───── Passage provided ─────
ART

DIRECTOR'S NOTE | THE PHOTOGRAPHER

There is a need for modern opera in the Puget Sound area, and Whidbey Island is the perfect venue to fill this need.

While there are many professional orchestras in the Seattle area that provide a wide variety of musical programming, there are few opera companies. The Seattle Opera has the highest profile, and there is a smaller opera company based on Vashon Island. But other groups mounting opera are few and rare.

One would think that having a major opera company like Seattle Opera would fulfill most of the public’s need for this special kind of theatrical and musical presentation, but the Seattle Opera draws almost exclusively on older romantic-era operas, like Puccini and Verdi. Notably, they also produce Wagner’s The Ring every few years. These operas are wonderful, and very popular with their audience, but there is an almost complete absence of modern opera. Indeed, modern music in general is rarely performed in the Puget Sound area. 

By modern I mean the sea-change of style and substance after Charles Ives broke all the rules of classical music at the turn of the Twentieth Century. Classical music for a hundred years became more atonal, and incorporated polyrhythms and dissonance to create a modern soundtrack inspired by the bustle of cites, industries, mechanization, and the forces of modern life. 

As time went on, this music became less accessible to many concert goers, who often seek something beautiful, and not disturbing. Sometime modern music is actually shocking. When Stravinsky premiered The Rite Of Spring in 1913 in Paris, the audience rioted and tore the seats out of the opera house. Now, a hundred years later, we accept Stravinsky into the standard repertory, and find it hard to believe people would react that way. But today’s audiences, in fact, favor 19th century classical music, and as a result programmers avoid the more daring of 20th Century modernists. This is especially true in the world of opera.

But opera has a great history through the 20th Century, from Britten to Bartok, which moved beyond romantic conventions, and were much more daring. And finally, in the late 20th Century, there was an explosion of creativity from Glass, Adams, and a new generation of composers who continue to write today. These later composers finally reverse the atonality of the earlier decades, embracing consonance and melody, and brought other modern values to the music, some of which is very accessible, yet rarely performed. 

We seek to end the dearth of modern opera by creating an opera unit on Whidbey Island that will bring modern music to modern audiences. People must be exposed to new forms or they will never know they like them. And liking them, they will demand more.
───── Extracted data ─────
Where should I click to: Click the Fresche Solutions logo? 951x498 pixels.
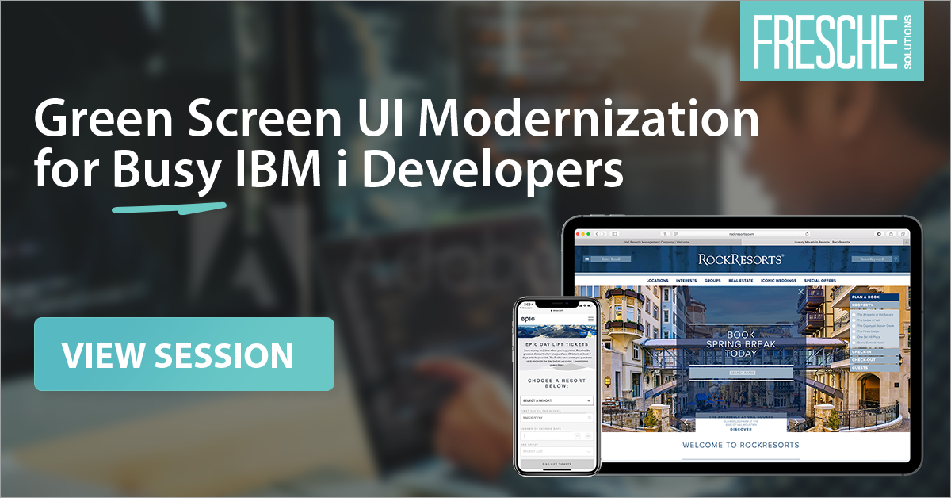tap(836, 41)
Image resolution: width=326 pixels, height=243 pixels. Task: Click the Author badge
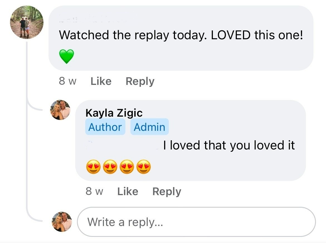click(x=105, y=127)
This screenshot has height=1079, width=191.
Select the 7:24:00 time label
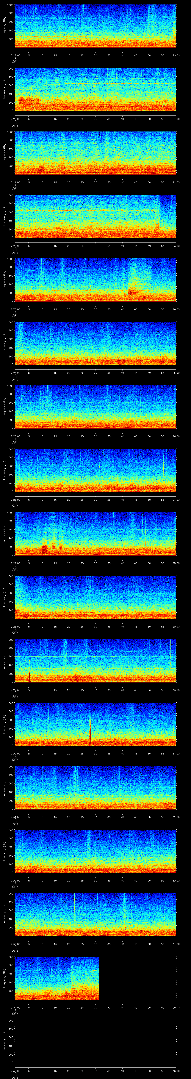point(15,372)
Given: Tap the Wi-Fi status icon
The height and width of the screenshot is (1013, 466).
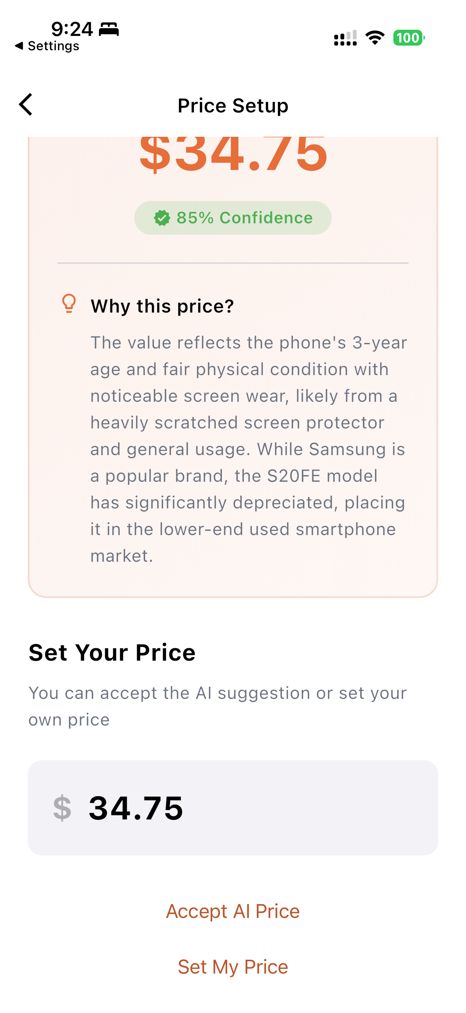Looking at the screenshot, I should [375, 38].
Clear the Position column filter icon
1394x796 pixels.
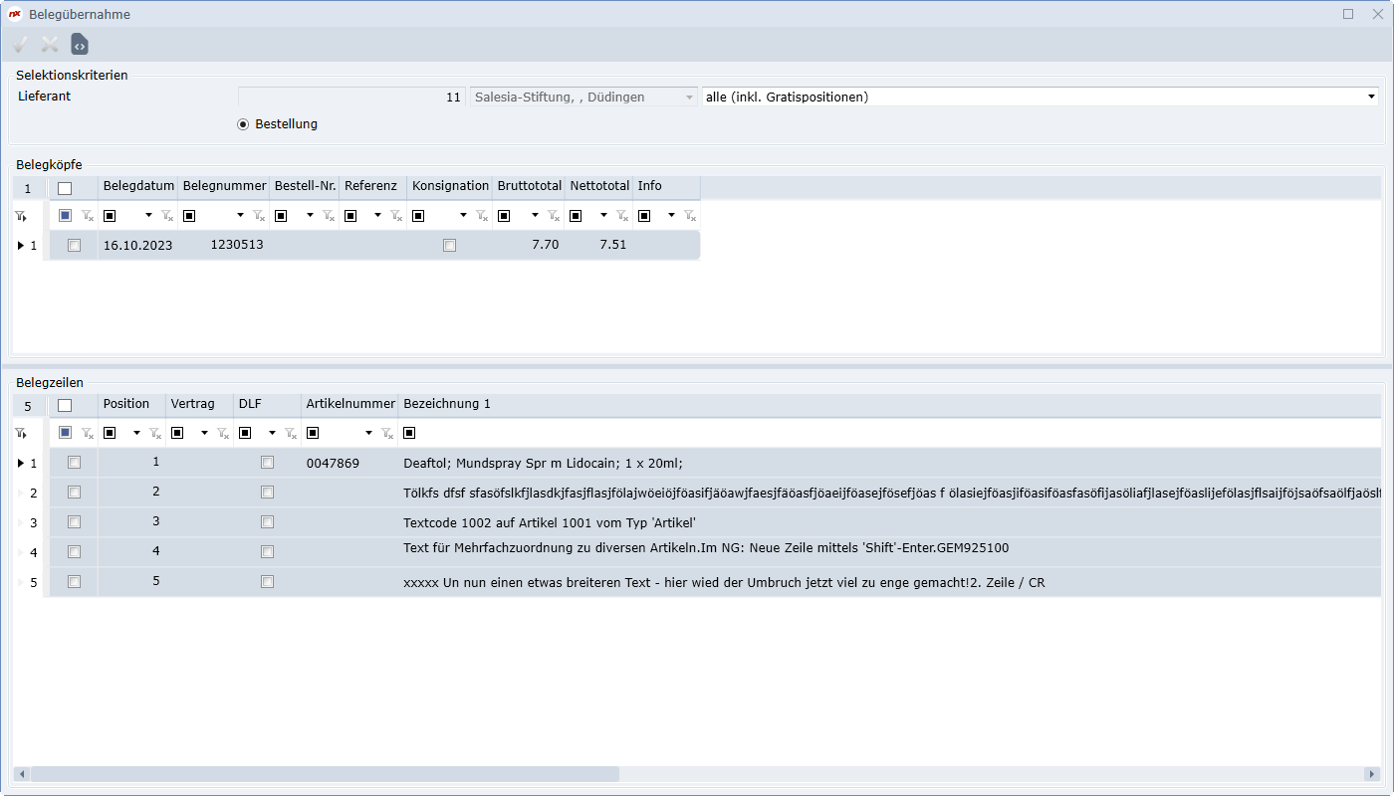tap(154, 433)
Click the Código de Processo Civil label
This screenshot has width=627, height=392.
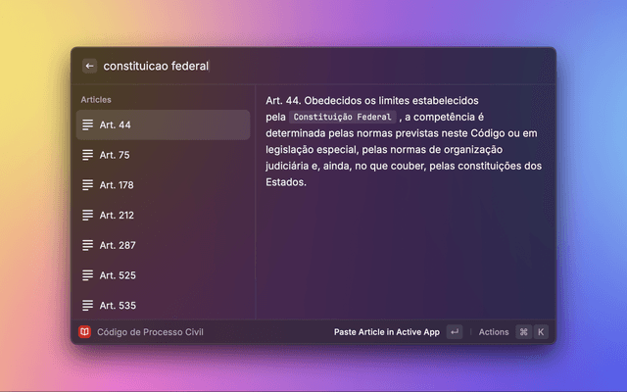click(150, 332)
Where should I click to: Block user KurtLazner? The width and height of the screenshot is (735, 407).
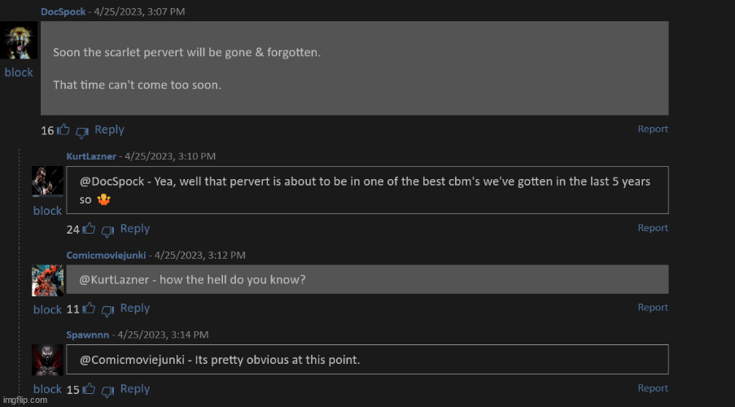pos(47,211)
─────
__Exercise objective__.
From the director's note on modern opera, copy out the passage starting with "But opera has" and going on through "will demand more.".

__Completed task__.
But opera has a great history through the 20th Century, from Britten to Bartok, which moved beyond romantic conventions, and were much more daring. And finally, in the late 20th Century, there was an explosion of creativity from Glass, Adams, and a new generation of composers who continue to write today. These later composers finally reverse the atonality of the earlier decades, embracing consonance and melody, and brought other modern values to the music, some of which is very accessible, yet rarely performed. 

We seek to end the dearth of modern opera by creating an opera unit on Whidbey Island that will bring modern music to modern audiences. People must be exposed to new forms or they will never know they like them. And liking them, they will demand more.